### EXCERTO DO DOCUMENTO
....

Podemos: primeira prova superada

Os espanhóis mantêm as suas divisões ideológicas, mas parecem concordar na necessidade de regeneração política.

As eleições andaluzas foram as primeiras num ano de intensa actividade eleitoral para os espanhóis. Em Maio, haverá autárquicas em todo o país e autonómicas nas comunidades “não históricas”; em Setembro, previsivelmente, será eleito o parlamento catalão; e, em Novembro, terão lugar as eleições legislativas.

Se os prazos previstos forem cumpridos, as legislativas serão o corolário de uma série de actos eleitorais que, a crer nas sondagens, prometem alterar o sistema político-partidário espanhol.

O voto dos andaluzes constituiu uma primeira confirmação do processo de mudança que está em curso em Espanha. Como todas as sondagens indicavam, o Partido Socialista Operário Espanhol (PSOE), no poder na Andaluzia desde 1982, venceu as eleições, mantendo os mesmos 47 deputados (sobre um total de 109) que tinha no parlamento regional eleito em 2012. O Partido Popular (PP), que perdeu mais de meio milhão de votos e 17 deputados, também viu confirmadas as previsões apontadas por todos os estudos de opinião. Os grandes vencedores foram os partidos que ficaram em terceiro e quarto lugares: o Podemos (mais de 590 mil votos e 15 deputados) e o Cidadãos (cerca de 369 mil votos e nove deputados).

Para compreender esta transformação, deveremos analisar o resultado de domingo passado à luz do histórico das eleições andaluzas: a décima legislatura do parlamento autonómico contará com o menor número de sempre de deputados dos dois maiores partidos, que passam de 97 a 80 eleitos e de um total de 80% dos votos a 62%. Este é o resultado mais baixo dos populares desde 1990 e, apesar da vitória por maioria relativa, é o pior resultado de sempre dos socialistas em percentagem de voto. Curiosamente, nas eleições de 2012, ao segundo lugar do PSOE (que se manteve no governo em função de uma coligação pós-eleitoral com a Esquerda Unida) corresponderam mais 118 mil votos (cerca de 4%) do que nas eleições deste ano.

Esta autêntica revolução eleitoral, porém, não deverá limitar-se ao Sul de Espanha. Há alguns meses que se vem tornando evidente que o PP não será capaz de renovar a maioria absoluta no parlamento espanhol e que poderá perder uma boa parte do poder regional e local. Por outro lado, o PSOE não é visto como alternativa efectiva pelo eleitorado. O resultado andaluz, apesar de ter alentado as bases e os líderes socialistas, demonstra uma incapacidade do partido para segurar o próprio eleitorado e para ir buscar votos ao PP e à abstenção. A participação, de resto, subiu cerca de 4%, face a 2012, permitindo especular sobre a possibilidade de o eleitorado manifestar o seu descontentamento através do voto e não da abstenção.

....

### DADOS APRESENTADOS
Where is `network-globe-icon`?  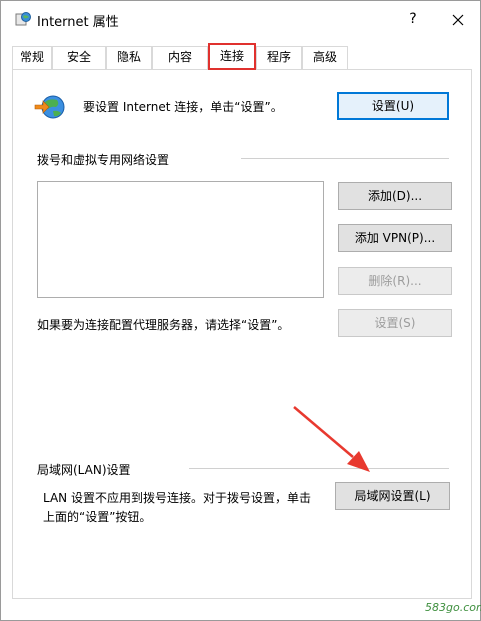 network-globe-icon is located at coordinates (50, 107).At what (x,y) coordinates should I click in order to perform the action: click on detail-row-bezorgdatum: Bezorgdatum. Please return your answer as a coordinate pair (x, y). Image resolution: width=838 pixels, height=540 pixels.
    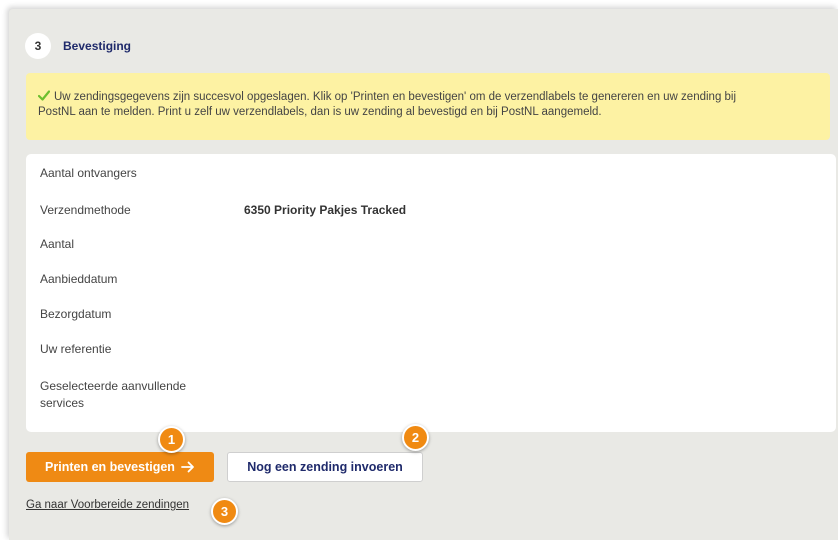
    Looking at the image, I should click on (142, 314).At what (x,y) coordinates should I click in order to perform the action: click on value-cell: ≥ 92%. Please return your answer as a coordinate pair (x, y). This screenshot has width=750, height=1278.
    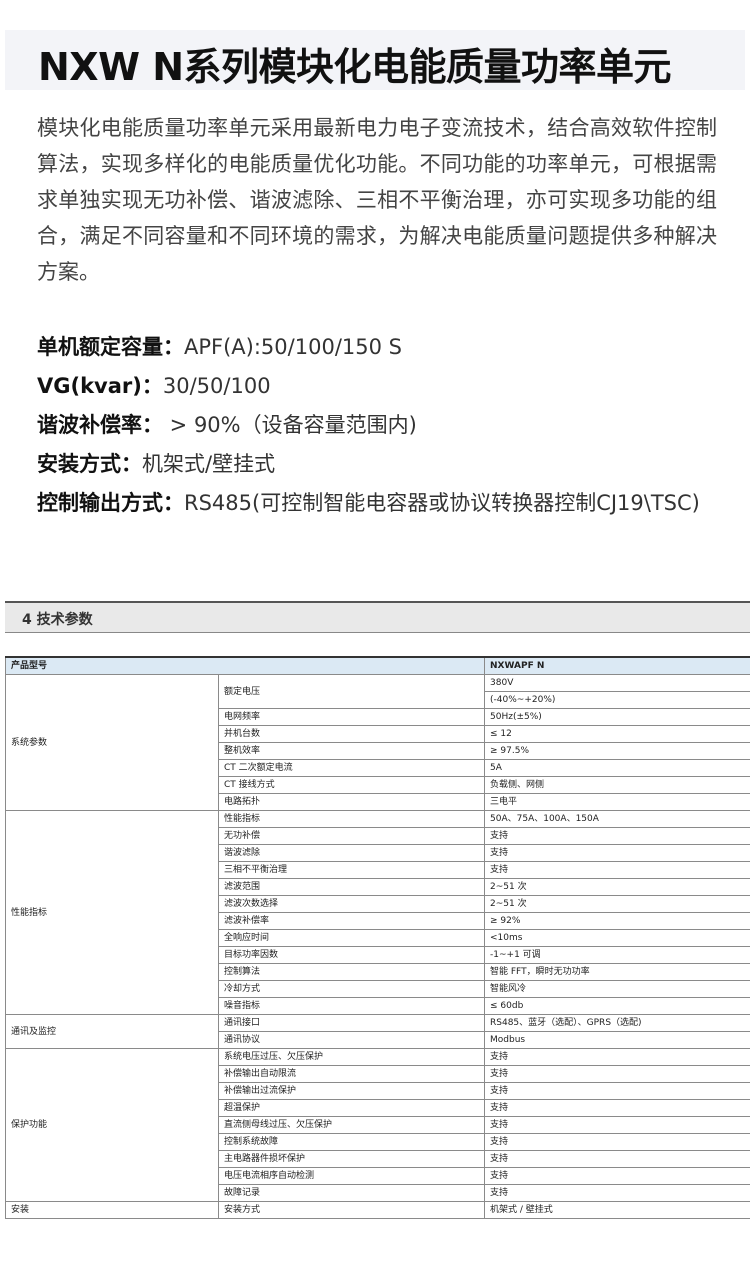
    Looking at the image, I should click on (617, 921).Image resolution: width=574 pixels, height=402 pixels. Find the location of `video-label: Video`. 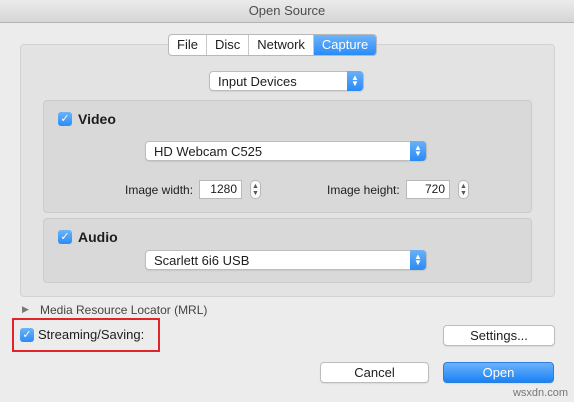

video-label: Video is located at coordinates (97, 119).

....

### TAREFA
Responda a estas perguntas sobre o texto acerca das eleições andaluzas:
1. Em que mês terão lugar as eleições legislativas?
2. Quantos deputados manteve o PSOE no parlamento andaluz?
3. Quanto subiu a participação face a 2012?

### RESPOSTA
1. Em Novembro.
2. 47 deputados (sobre um total de 109).
3. Cerca de 4%.